Taxing online businesses is a new domain, KRA must be ready to learn on the job

Treasury Cabinet Secretary Ukur Yatani who has proposed to levy 1.5 per cent tax on the value of digital transactions.

The Kenya Revenue Authority (KRA) is targeting companies operating in the country with no physical presence but who are creating value and income.

Multinational companies on the digital platform have been more successful than local enterprises the government should seek to tax these. But in trying to do this, they may choke other smaller businesses.

The digital services tax model of setting the tax first and then fixing its unintended consequences later.

Just how large is the digital economy dividend? It seems we may get an answer after January 2021 when it is expected that Kenya will commence levying a value-added tax on digital marketplace suppliers.

This was confirmed in the budget speech read last Thursday by Treasury Cabinet Secretary Ukur Yatani who has proposed to levy 1.5 per cent tax on the value of digital transactions. This will not be straightforward and he acknowledged that some of the transactions increasingly being carried out on digital platforms are difficult to effectively tax, but the new levy would provide the framework for this.

The Kenya Revenue Authority (KRA) is targeting companies operating in the country with no physical presence but who are creating value and income. Some of the targeted services under the draft law include e-books, streamed television, software, streamed music, event tickets, online learning courses, transport hailing platforms, online website hosting, and cloud storage.

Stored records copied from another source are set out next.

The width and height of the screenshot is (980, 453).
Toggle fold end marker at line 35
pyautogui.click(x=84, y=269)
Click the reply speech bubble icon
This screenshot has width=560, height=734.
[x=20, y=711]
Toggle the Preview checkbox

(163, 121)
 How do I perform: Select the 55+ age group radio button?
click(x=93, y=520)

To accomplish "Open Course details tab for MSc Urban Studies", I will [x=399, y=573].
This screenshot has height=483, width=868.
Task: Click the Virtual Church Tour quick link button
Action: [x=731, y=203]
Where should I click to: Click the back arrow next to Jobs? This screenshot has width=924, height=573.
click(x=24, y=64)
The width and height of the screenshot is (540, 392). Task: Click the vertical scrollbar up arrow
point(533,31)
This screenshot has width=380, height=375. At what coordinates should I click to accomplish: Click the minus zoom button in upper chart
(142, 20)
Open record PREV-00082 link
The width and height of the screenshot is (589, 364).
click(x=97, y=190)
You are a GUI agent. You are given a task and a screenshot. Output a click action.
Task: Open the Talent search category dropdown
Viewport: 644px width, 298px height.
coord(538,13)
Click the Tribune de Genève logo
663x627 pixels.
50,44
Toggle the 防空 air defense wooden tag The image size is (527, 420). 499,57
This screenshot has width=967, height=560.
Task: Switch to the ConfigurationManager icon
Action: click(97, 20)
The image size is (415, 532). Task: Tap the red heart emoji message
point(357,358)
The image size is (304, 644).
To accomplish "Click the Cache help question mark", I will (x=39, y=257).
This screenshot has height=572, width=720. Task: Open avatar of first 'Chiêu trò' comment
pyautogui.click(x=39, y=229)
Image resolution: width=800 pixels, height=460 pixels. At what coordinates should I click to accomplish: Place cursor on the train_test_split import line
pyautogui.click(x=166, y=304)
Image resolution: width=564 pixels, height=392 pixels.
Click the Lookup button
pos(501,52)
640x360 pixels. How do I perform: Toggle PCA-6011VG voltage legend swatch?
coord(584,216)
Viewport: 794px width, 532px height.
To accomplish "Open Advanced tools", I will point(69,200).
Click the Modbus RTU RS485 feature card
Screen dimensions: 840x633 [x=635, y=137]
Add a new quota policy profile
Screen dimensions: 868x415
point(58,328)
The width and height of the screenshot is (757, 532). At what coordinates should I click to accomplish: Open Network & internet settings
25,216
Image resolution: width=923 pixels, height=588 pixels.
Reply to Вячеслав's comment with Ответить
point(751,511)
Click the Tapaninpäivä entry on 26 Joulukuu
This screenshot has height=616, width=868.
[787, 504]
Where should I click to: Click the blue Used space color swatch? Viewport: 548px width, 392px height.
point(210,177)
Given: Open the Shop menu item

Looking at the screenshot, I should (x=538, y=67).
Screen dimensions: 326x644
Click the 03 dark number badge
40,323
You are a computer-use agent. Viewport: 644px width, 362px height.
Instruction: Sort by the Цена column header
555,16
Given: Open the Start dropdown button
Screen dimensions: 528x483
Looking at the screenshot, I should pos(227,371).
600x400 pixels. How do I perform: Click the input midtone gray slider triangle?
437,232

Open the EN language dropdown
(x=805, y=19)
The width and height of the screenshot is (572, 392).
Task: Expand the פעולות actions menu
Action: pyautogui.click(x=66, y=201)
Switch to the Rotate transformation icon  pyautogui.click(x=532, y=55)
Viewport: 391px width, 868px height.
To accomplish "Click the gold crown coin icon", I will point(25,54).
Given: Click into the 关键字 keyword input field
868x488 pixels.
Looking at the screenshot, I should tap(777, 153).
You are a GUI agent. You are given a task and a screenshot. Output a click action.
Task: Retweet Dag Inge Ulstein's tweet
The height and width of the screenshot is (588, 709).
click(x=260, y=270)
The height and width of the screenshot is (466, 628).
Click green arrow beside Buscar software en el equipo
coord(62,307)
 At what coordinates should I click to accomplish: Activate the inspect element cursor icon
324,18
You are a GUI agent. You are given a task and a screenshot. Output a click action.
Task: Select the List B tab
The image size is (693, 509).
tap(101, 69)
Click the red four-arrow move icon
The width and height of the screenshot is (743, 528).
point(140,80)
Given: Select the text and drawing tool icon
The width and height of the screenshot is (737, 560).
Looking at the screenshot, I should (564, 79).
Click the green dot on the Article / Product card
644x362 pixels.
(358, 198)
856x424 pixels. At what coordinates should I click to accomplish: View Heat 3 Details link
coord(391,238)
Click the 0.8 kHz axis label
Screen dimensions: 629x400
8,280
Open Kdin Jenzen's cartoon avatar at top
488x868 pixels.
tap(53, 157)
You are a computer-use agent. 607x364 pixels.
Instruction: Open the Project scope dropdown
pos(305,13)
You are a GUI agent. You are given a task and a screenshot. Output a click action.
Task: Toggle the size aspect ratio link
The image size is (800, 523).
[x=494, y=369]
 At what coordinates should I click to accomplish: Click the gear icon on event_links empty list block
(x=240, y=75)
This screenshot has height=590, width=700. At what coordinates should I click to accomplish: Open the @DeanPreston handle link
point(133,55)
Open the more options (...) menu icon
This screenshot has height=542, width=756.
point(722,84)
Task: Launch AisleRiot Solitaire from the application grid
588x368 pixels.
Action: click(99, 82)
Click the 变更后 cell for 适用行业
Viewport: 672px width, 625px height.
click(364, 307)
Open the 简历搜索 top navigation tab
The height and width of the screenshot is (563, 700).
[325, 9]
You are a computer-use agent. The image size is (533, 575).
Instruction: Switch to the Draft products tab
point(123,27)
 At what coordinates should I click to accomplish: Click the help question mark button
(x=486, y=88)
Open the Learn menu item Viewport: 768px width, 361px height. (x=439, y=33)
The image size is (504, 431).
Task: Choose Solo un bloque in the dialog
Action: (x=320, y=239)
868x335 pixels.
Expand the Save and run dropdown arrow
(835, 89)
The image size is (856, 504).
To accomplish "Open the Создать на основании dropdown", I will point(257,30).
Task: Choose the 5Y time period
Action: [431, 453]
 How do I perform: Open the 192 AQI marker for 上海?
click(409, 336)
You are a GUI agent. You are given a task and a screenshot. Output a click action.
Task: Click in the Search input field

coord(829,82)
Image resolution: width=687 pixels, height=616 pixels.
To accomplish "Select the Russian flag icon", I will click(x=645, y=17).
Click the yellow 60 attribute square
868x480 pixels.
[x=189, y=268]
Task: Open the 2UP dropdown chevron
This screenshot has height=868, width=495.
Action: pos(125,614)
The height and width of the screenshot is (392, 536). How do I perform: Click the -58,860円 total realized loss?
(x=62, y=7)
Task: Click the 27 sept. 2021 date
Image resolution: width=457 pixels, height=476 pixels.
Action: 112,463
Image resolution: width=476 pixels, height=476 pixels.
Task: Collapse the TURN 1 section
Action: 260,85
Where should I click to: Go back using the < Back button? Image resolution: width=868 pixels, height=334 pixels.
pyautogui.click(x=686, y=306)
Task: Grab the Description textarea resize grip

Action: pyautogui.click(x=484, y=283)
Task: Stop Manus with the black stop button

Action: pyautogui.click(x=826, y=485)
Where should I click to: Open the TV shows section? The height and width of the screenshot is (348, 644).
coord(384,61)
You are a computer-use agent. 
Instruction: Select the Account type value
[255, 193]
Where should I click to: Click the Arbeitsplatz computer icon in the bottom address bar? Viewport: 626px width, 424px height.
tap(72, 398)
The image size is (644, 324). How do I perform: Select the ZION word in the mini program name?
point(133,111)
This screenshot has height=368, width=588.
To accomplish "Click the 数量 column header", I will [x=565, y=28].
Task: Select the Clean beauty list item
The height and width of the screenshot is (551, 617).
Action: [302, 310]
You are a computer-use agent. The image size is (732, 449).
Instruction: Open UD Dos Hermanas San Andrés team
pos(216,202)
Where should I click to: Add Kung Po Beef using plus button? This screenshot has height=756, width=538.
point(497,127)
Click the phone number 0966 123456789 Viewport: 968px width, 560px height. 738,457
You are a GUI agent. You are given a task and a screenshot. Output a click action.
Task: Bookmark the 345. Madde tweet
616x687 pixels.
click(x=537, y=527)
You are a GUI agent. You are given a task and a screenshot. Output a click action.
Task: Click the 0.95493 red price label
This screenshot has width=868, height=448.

The taxman determines that some of the criteria that would make the services taxable here include if they are paid for through a Kenyan bank or a using Kenyan credit card, or via a local SIM card and are delivered to an IP address in the country. But will Netflix share a list of its Kenyan subscribers with KRA? It may not even have an accurate account as some Kenyans use overseas proxies to register.

In their Digital Economy report published in 2019, UNCTAD identified seven global “super-platform” companies – Alibaba, Apple, Amazon, Facebook, Google, Microsoft, and Tencent that account for two-thirds of the market value of the seventy largest digital platforms in the world. Naspers, the parent of Multichoice and DStv, is the only African company on that list, largely because it owns 31 per cent of Tencent that runs WeChat in China.